To do: Update the records below by replacing "coordinate pair" with "pair of numbers" wherever it occurs, and leave everything else unchanged.
-------- Supplied records --------
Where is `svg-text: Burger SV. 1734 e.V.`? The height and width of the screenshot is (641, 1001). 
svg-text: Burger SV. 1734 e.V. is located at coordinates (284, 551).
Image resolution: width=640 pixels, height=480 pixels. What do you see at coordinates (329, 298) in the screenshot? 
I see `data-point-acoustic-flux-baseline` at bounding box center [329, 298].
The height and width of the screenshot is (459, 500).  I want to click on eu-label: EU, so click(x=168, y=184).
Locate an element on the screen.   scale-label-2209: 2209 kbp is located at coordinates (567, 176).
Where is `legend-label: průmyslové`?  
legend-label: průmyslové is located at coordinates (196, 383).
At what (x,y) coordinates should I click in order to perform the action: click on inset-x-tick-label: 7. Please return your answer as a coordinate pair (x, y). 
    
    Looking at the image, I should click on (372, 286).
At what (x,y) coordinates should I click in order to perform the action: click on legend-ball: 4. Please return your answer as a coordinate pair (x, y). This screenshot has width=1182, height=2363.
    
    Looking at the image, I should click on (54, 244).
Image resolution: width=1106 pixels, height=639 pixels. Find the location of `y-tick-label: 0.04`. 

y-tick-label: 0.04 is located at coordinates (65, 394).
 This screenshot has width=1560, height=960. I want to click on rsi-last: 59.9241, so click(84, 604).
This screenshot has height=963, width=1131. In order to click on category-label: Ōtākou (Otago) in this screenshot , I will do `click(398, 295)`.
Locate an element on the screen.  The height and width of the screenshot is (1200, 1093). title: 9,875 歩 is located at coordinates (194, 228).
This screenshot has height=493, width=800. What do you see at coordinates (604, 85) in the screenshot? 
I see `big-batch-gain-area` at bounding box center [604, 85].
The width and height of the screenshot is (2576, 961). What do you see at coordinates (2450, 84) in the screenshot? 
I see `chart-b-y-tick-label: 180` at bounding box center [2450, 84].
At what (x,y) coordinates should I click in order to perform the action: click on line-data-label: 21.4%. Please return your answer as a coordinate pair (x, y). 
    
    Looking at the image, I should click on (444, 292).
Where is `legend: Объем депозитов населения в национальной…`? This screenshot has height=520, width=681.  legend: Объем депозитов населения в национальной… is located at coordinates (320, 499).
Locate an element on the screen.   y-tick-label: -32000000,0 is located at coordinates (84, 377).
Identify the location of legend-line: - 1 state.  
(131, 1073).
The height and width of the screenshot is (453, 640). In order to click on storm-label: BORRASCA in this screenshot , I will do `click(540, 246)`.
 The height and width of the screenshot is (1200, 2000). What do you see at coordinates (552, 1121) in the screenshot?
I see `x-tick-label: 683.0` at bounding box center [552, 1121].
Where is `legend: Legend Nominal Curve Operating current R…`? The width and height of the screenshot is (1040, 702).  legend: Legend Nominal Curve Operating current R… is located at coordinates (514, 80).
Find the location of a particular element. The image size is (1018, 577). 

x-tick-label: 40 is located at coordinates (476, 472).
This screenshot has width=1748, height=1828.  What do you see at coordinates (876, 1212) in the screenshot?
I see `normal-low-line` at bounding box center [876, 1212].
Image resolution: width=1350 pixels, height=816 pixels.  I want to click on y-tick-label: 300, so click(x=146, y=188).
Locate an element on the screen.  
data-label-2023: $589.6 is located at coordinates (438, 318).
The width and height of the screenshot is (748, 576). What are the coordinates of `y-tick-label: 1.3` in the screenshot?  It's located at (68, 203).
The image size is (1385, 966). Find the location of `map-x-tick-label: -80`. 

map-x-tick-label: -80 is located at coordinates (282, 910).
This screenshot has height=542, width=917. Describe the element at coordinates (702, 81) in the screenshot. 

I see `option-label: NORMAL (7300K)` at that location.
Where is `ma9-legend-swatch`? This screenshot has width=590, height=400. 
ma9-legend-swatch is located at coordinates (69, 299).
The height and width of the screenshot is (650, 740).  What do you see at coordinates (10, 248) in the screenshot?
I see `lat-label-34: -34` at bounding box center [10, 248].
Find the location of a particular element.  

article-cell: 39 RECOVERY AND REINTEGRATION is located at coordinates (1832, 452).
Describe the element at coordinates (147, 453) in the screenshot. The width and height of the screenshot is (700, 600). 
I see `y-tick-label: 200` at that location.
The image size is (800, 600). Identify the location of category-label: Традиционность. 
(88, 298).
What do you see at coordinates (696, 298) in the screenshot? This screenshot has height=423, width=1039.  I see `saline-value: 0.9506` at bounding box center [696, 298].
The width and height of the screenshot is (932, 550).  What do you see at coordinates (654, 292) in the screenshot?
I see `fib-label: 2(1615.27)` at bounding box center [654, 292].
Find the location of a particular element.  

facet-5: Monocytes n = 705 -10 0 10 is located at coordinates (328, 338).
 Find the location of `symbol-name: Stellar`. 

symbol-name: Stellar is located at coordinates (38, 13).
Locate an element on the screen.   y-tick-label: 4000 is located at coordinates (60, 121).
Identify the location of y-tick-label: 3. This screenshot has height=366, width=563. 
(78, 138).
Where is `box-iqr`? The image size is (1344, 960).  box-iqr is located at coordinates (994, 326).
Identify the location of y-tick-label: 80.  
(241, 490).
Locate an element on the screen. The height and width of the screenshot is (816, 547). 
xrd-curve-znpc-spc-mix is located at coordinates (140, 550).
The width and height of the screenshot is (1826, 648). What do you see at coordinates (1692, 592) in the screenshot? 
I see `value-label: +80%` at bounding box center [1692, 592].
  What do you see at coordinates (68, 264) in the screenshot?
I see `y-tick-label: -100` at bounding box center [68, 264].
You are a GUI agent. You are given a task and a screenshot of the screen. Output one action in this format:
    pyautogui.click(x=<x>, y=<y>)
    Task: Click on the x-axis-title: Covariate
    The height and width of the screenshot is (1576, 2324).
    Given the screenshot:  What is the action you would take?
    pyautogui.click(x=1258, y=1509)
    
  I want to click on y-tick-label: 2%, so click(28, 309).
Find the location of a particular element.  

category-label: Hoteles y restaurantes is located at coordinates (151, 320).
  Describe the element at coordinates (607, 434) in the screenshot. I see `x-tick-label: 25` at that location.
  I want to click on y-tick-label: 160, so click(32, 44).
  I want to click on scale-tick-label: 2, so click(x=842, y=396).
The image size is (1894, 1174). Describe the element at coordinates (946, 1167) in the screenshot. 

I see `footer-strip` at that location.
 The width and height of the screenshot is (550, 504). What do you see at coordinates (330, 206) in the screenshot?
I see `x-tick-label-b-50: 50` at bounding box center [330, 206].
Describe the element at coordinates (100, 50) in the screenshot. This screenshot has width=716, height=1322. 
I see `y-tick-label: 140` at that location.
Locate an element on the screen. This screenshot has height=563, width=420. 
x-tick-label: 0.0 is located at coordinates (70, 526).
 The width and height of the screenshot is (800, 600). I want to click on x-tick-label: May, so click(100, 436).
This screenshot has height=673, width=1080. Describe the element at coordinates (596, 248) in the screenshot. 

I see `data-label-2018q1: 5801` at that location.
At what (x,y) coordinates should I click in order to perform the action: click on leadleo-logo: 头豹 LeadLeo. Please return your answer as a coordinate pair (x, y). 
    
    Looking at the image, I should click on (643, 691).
--------
Exercise result:
Where is `svg-text: Burger SV. 1734 e.V.`? The height and width of the screenshot is (641, 1001). 
svg-text: Burger SV. 1734 e.V. is located at coordinates (284, 551).
Image resolution: width=640 pixels, height=480 pixels. What do you see at coordinates (329, 298) in the screenshot? 
I see `data-point-acoustic-flux-baseline` at bounding box center [329, 298].
The height and width of the screenshot is (459, 500).  I want to click on eu-label: EU, so click(x=168, y=184).
Locate an element on the screen.   scale-label-2209: 2209 kbp is located at coordinates (567, 176).
Where is `legend-label: průmyslové`?  
legend-label: průmyslové is located at coordinates (196, 383).
At what (x,y) coordinates should I click in order to perform the action: click on inset-x-tick-label: 7. Please return your answer as a pair of numbers (x, y). 
    
    Looking at the image, I should click on (372, 286).
At what (x,y) coordinates should I click in order to perform the action: click on legend-ball: 4. Please return your answer as a pair of numbers (x, y). This screenshot has width=1182, height=2363.
    
    Looking at the image, I should click on (54, 244).
Image resolution: width=1106 pixels, height=639 pixels. Find the location of `y-tick-label: 0.04`. 

y-tick-label: 0.04 is located at coordinates (65, 394).
 This screenshot has width=1560, height=960. I want to click on rsi-last: 59.9241, so click(84, 604).
This screenshot has height=963, width=1131. In order to click on category-label: Ōtākou (Otago) in this screenshot , I will do `click(398, 295)`.
Locate an element on the screen.  The height and width of the screenshot is (1200, 1093). title: 9,875 歩 is located at coordinates (194, 228).
This screenshot has height=493, width=800. What do you see at coordinates (604, 85) in the screenshot? 
I see `big-batch-gain-area` at bounding box center [604, 85].
The width and height of the screenshot is (2576, 961). What do you see at coordinates (2450, 84) in the screenshot? 
I see `chart-b-y-tick-label: 180` at bounding box center [2450, 84].
At what (x,y) coordinates should I click in order to perform the action: click on line-data-label: 21.4%. Please return your answer as a pair of numbers (x, y). 
    
    Looking at the image, I should click on (444, 292).
Where is `legend: Объем депозитов населения в национальной…`? This screenshot has height=520, width=681.  legend: Объем депозитов населения в национальной… is located at coordinates (320, 499).
Locate an element on the screen.   y-tick-label: -32000000,0 is located at coordinates (84, 377).
Identify the location of legend-line: - 1 state.  
(131, 1073).
The height and width of the screenshot is (453, 640). In order to click on storm-label: BORRASCA in this screenshot , I will do `click(540, 246)`.
 The height and width of the screenshot is (1200, 2000). What do you see at coordinates (552, 1121) in the screenshot?
I see `x-tick-label: 683.0` at bounding box center [552, 1121].
Where is `legend: Legend Nominal Curve Operating current R…`? The width and height of the screenshot is (1040, 702).  legend: Legend Nominal Curve Operating current R… is located at coordinates (514, 80).
Find the location of a particular element. The image size is (1018, 577). 

x-tick-label: 40 is located at coordinates (476, 472).
This screenshot has width=1748, height=1828.  What do you see at coordinates (876, 1212) in the screenshot?
I see `normal-low-line` at bounding box center [876, 1212].
Image resolution: width=1350 pixels, height=816 pixels.  I want to click on y-tick-label: 300, so click(x=146, y=188).
Locate an element on the screen.  
data-label-2023: $589.6 is located at coordinates (438, 318).
The width and height of the screenshot is (748, 576). What are the coordinates of `y-tick-label: 1.3` in the screenshot?  It's located at (68, 203).
The image size is (1385, 966). Find the location of `map-x-tick-label: -80`. 

map-x-tick-label: -80 is located at coordinates (282, 910).
This screenshot has height=542, width=917. Describe the element at coordinates (702, 81) in the screenshot. 

I see `option-label: NORMAL (7300K)` at that location.
Where is `ma9-legend-swatch`? This screenshot has width=590, height=400. 
ma9-legend-swatch is located at coordinates (69, 299).
The height and width of the screenshot is (650, 740).  What do you see at coordinates (10, 248) in the screenshot?
I see `lat-label-34: -34` at bounding box center [10, 248].
Find the location of a particular element.  

article-cell: 39 RECOVERY AND REINTEGRATION is located at coordinates (1832, 452).
Describe the element at coordinates (147, 453) in the screenshot. The width and height of the screenshot is (700, 600). 
I see `y-tick-label: 200` at that location.
The image size is (800, 600). Identify the location of category-label: Традиционность. 
(88, 298).
What do you see at coordinates (696, 298) in the screenshot? This screenshot has height=423, width=1039.  I see `saline-value: 0.9506` at bounding box center [696, 298].
The width and height of the screenshot is (932, 550).  What do you see at coordinates (654, 292) in the screenshot?
I see `fib-label: 2(1615.27)` at bounding box center [654, 292].
Find the location of a particular element.  

facet-5: Monocytes n = 705 -10 0 10 is located at coordinates (328, 338).
 Find the location of `symbol-name: Stellar`. 

symbol-name: Stellar is located at coordinates (38, 13).
Locate an element on the screen.   y-tick-label: 4000 is located at coordinates (60, 121).
Identify the location of y-tick-label: 3. This screenshot has height=366, width=563. 
(78, 138).
Where is `box-iqr`? The image size is (1344, 960).  box-iqr is located at coordinates (994, 326).
Identify the location of y-tick-label: 80.  
(241, 490).
Locate an element on the screen. The height and width of the screenshot is (816, 547). 
xrd-curve-znpc-spc-mix is located at coordinates (140, 550).
The width and height of the screenshot is (1826, 648). What do you see at coordinates (1692, 592) in the screenshot? 
I see `value-label: +80%` at bounding box center [1692, 592].
  What do you see at coordinates (68, 264) in the screenshot?
I see `y-tick-label: -100` at bounding box center [68, 264].
You are a GUI agent. You are given a task and a screenshot of the screen. Output one action in this format:
    pyautogui.click(x=<x>, y=<y>)
    Task: Click on the x-axis-title: Covariate
    The height and width of the screenshot is (1576, 2324).
    Given the screenshot:  What is the action you would take?
    pyautogui.click(x=1258, y=1509)
    
  I want to click on y-tick-label: 2%, so click(28, 309).
Find the location of a particular element.  

category-label: Hoteles y restaurantes is located at coordinates (151, 320).
  Describe the element at coordinates (607, 434) in the screenshot. I see `x-tick-label: 25` at that location.
  I want to click on y-tick-label: 160, so click(32, 44).
  I want to click on scale-tick-label: 2, so click(x=842, y=396).
The image size is (1894, 1174). Describe the element at coordinates (946, 1167) in the screenshot. 

I see `footer-strip` at that location.
 The width and height of the screenshot is (550, 504). What do you see at coordinates (330, 206) in the screenshot?
I see `x-tick-label-b-50: 50` at bounding box center [330, 206].
Describe the element at coordinates (100, 50) in the screenshot. This screenshot has width=716, height=1322. 
I see `y-tick-label: 140` at that location.
Locate an element on the screen. This screenshot has height=563, width=420. 
x-tick-label: 0.0 is located at coordinates (70, 526).
 The width and height of the screenshot is (800, 600). I want to click on x-tick-label: May, so click(100, 436).
This screenshot has height=673, width=1080. Describe the element at coordinates (596, 248) in the screenshot. 

I see `data-label-2018q1: 5801` at that location.
At what (x,y) coordinates should I click in order to perform the action: click on leadleo-logo: 头豹 LeadLeo. Please return your answer as a pair of numbers (x, y). 
    
    Looking at the image, I should click on (643, 691).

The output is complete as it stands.